Does personalized medicine cut the mustard when it comes to treating cancer? Richard Smith, a former editor of the British Medical Journal, believes that it does not. Using the mustard metaphor, he shows how personalized medicine undermines the pharmaceutical industry’s profits. If the one-size-fits-all approach to prescribing cancer drugs were abandoned, drug companies would be forced to change their business model, most notably by increasing prices radically — or stop producing the drugs altogether.
In pharmacogenetics (or pharmacogenomics), genetic typing is used to determine a patient’s likely response to drugs, and to tailor the pharmaceutical regime accordingly.
In oncology, this means adjusting treatment based on the cancer’s sequenced genome, which differs from that of the patient’s normal cells. It might be possible, for example, to identify patients who are genetically programmed to respond more quickly to chemotherapy, and thus to prescribe lower dosages that allow them to avoid the treatment’s worst side effects.
This approach is crucial in oncology, given that cancer varies widely, even in patients with the same diagnosis. After sequencing 50 patients’ breast cancers, one group of researchers found that only 10 percent of the tumors had more than three mutations in common.
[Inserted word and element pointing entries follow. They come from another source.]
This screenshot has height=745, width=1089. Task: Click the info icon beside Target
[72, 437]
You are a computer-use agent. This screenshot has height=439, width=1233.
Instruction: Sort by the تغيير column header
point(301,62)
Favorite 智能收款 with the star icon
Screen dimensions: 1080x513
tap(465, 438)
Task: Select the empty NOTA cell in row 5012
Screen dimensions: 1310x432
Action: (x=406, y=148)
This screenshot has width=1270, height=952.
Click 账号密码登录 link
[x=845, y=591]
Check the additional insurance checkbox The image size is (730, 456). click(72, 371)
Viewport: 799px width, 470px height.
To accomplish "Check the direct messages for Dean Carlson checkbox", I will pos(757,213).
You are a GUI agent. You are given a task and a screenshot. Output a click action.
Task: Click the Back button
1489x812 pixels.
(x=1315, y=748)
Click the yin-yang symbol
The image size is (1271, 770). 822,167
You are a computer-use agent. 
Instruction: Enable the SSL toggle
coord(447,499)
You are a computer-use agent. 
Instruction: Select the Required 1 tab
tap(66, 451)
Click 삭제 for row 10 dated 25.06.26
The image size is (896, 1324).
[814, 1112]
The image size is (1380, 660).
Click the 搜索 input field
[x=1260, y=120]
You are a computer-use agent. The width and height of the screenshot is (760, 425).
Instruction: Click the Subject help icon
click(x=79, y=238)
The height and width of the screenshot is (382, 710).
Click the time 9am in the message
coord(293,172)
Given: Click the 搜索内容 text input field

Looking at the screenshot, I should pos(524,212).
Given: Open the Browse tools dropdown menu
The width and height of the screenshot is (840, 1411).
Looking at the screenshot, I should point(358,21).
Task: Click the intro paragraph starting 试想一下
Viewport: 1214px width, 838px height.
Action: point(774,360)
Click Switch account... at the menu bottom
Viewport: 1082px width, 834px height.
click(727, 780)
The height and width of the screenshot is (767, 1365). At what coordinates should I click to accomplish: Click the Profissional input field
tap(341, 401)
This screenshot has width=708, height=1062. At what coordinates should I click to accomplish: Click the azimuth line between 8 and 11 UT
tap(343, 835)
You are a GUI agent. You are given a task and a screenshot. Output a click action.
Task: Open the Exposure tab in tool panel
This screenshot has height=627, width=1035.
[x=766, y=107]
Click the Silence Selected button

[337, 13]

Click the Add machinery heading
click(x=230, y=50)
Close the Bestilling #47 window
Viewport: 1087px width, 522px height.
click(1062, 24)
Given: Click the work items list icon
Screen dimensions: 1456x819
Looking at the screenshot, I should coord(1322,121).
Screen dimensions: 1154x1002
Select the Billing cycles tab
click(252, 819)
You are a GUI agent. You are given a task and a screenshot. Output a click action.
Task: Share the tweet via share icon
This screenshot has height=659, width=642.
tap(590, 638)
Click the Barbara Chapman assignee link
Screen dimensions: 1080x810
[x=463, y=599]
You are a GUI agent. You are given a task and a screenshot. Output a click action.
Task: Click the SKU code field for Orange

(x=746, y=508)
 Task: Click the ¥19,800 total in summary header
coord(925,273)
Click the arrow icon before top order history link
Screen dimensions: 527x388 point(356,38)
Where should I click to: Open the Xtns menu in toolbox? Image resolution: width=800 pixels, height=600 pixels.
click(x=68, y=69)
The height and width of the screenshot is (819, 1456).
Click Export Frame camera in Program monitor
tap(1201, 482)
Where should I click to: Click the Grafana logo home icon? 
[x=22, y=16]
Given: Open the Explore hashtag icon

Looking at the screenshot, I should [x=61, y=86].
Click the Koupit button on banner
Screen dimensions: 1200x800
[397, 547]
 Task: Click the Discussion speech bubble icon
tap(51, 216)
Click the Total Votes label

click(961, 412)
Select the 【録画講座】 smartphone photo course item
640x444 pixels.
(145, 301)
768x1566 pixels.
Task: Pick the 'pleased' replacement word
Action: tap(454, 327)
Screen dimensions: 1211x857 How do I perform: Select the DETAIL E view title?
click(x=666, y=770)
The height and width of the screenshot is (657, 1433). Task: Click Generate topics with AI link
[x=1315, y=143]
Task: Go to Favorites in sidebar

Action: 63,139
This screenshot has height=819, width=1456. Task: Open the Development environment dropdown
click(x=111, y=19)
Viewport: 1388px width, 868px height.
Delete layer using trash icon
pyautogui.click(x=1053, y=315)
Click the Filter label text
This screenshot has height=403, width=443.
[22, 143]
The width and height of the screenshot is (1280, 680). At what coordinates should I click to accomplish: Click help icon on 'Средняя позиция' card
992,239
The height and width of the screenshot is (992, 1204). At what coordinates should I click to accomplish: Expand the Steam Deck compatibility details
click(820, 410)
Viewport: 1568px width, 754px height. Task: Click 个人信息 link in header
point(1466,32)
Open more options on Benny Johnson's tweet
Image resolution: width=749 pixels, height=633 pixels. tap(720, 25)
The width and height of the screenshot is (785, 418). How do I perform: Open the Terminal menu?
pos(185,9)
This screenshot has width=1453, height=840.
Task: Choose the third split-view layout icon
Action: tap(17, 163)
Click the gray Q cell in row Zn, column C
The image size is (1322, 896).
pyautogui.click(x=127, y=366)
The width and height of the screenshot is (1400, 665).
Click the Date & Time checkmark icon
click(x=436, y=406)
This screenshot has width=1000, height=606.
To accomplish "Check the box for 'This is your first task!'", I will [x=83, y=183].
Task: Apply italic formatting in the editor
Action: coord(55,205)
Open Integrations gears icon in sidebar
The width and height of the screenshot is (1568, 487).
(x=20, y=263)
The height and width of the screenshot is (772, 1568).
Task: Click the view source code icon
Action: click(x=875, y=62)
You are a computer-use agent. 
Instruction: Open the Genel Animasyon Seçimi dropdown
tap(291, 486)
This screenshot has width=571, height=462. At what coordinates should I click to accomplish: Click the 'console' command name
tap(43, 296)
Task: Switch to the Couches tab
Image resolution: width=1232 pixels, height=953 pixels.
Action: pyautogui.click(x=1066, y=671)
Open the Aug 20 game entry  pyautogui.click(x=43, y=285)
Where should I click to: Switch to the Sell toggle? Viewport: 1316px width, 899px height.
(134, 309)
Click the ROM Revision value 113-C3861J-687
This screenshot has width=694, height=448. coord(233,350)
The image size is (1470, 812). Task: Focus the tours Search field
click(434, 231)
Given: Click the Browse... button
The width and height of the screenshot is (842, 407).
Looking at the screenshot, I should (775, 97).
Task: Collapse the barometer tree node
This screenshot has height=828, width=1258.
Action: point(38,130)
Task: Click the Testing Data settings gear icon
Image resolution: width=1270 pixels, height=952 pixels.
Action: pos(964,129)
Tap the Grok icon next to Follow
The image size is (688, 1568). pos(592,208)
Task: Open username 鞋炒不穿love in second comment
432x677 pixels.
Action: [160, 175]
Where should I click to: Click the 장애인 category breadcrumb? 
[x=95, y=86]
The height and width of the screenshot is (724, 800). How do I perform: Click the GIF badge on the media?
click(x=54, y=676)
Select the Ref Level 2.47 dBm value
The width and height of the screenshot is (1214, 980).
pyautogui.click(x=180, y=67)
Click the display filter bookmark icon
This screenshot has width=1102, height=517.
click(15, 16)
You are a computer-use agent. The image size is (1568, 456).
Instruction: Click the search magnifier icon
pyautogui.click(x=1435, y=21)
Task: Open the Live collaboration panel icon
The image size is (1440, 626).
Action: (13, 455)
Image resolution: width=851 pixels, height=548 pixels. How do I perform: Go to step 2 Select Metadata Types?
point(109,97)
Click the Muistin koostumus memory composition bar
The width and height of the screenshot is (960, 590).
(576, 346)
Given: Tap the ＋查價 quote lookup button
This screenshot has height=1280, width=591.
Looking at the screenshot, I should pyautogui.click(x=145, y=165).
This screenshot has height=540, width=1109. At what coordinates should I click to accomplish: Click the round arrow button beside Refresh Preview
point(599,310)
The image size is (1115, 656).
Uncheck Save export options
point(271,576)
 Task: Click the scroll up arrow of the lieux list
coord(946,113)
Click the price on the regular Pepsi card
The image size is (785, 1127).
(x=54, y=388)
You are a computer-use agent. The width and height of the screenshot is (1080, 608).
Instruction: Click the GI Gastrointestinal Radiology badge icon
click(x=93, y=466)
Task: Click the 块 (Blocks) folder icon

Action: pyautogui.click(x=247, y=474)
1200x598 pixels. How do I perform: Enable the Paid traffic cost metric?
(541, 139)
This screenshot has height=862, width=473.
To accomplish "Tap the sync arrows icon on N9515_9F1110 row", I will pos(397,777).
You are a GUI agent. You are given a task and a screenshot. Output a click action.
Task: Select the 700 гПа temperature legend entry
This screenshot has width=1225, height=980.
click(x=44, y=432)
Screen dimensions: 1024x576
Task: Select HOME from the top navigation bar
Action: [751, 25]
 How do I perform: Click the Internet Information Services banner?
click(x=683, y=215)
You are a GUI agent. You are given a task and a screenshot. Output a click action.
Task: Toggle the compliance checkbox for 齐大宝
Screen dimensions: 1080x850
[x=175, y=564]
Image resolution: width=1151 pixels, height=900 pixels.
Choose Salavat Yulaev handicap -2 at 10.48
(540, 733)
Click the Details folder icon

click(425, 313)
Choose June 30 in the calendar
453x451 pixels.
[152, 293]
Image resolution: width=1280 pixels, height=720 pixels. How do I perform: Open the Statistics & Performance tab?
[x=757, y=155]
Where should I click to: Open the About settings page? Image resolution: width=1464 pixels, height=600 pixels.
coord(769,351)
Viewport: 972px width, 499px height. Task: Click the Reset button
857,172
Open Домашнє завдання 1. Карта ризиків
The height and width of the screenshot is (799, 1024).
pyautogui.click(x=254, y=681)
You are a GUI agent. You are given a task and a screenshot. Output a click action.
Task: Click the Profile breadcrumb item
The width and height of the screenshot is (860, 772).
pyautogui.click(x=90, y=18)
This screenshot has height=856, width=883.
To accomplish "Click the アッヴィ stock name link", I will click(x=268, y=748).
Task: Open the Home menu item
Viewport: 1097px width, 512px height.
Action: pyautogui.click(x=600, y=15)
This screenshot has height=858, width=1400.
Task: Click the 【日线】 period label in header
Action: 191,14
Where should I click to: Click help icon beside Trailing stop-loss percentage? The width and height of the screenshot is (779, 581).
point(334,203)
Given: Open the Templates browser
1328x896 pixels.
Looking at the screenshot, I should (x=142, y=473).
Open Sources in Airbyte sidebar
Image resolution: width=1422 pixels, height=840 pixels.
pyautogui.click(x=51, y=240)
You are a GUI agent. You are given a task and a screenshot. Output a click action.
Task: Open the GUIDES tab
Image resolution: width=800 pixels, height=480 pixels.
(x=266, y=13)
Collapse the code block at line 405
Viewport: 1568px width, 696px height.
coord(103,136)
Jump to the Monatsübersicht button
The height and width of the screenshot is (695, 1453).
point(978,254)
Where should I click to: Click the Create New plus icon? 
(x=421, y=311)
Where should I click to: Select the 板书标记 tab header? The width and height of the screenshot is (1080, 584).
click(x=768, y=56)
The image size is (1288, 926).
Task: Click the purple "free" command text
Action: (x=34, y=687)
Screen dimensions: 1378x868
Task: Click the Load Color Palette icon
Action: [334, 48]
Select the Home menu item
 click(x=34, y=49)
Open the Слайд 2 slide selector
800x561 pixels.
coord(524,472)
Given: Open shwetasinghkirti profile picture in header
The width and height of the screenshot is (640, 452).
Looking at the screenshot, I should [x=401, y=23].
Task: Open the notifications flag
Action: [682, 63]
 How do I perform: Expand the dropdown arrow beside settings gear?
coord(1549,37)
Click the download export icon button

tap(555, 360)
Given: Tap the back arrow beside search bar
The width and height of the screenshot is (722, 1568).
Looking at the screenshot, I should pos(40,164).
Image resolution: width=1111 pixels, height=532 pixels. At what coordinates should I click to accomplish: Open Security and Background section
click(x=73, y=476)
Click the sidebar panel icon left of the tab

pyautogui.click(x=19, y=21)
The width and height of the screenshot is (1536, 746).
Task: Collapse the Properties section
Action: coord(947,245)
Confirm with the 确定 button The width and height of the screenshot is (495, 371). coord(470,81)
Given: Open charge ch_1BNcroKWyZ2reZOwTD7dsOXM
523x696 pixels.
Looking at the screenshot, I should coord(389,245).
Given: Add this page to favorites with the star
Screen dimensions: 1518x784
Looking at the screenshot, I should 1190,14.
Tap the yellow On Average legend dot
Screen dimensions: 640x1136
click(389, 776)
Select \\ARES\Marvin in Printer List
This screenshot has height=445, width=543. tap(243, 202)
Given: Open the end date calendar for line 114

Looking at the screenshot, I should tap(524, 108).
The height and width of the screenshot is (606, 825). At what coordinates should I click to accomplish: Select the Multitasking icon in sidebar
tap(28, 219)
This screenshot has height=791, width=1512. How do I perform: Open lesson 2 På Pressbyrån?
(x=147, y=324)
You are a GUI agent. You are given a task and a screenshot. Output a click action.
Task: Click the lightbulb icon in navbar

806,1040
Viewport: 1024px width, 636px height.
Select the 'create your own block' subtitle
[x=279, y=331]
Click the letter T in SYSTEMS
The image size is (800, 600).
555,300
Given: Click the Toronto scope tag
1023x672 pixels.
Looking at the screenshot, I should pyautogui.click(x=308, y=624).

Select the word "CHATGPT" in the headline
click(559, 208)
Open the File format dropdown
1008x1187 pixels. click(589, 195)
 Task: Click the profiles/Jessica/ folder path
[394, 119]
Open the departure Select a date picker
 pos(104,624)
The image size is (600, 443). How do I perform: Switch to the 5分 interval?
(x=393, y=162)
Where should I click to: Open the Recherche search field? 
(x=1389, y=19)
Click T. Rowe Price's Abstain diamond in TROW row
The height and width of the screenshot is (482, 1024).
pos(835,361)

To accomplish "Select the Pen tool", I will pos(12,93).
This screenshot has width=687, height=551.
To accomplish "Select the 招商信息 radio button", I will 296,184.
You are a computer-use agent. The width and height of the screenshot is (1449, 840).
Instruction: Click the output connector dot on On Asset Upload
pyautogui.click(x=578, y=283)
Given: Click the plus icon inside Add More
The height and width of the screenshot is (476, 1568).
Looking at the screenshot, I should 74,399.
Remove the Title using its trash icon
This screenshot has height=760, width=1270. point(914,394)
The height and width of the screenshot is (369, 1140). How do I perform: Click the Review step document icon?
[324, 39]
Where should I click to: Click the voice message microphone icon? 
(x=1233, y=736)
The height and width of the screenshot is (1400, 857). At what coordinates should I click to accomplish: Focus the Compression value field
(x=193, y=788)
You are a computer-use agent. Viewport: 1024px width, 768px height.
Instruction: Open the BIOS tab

Likewise, an analysis of biopsies conducted on four patients with kidney cancer showed that a single tumor can have many different genetic mutations at various locations. Two-thirds of the genetic faults identified were not repeated in the same tumor, let alone in any other tumors that appeared elsewhere in the patients’ bodies. A pharmacogenomic drug that targets one mutation may not work on others.
If a pharmaceutical company treats 100 patients for ￡100 each, it makes ￡10,000. However, if only 10 of those patients — 10 percent of tumors — are genetically programmed to benefit from the drug, insurers or national-health systems will want to pay only for those patients, reducing the company’s income by 90 percent. This is where the mustard metaphor comes in.
According to Smith, drug companies are like mustard makers. They make most of their money from patients who do not benefit from the drugs that they provide, just as mustard makers profit primarily from what diners leave on their plates. Stratified or personalized medicine will require drug companies to raise their prices significantly in order to offset losses from the reduction in portions.
In fact, this is already happening. A new personalized drug for cystic fibrosis, Kalydeco, is highly effective, but only in the 4 percent of patients who have a particular genetic mutation. As a result, one year of treatment costs US$294,000. Likewise, Xalkori is being made available for US$9,600 per month, because the drug’s target population — patients whose lung cancers have a certain mutation — comprises fewer than 10,000 patients.
In the UK, the National Health Service deemed the personalized cancer drug Herceptin too expensive, until a public outcry forced the NHS to reverse its position. However, in an age of austerity, will the authorities do so again?
By restricting access to the rich and the well insured, rising drug costs could exacerbate growing inequality in many countries. As the healthcare ethicist Karen Peterson-Iyer has pointed out: “From the standpoint of justice, one of the most disturbing possibilities raised by pharmacogenetics is that it will further entrench the already deep socioeconomic divisions that characterize modern US society.”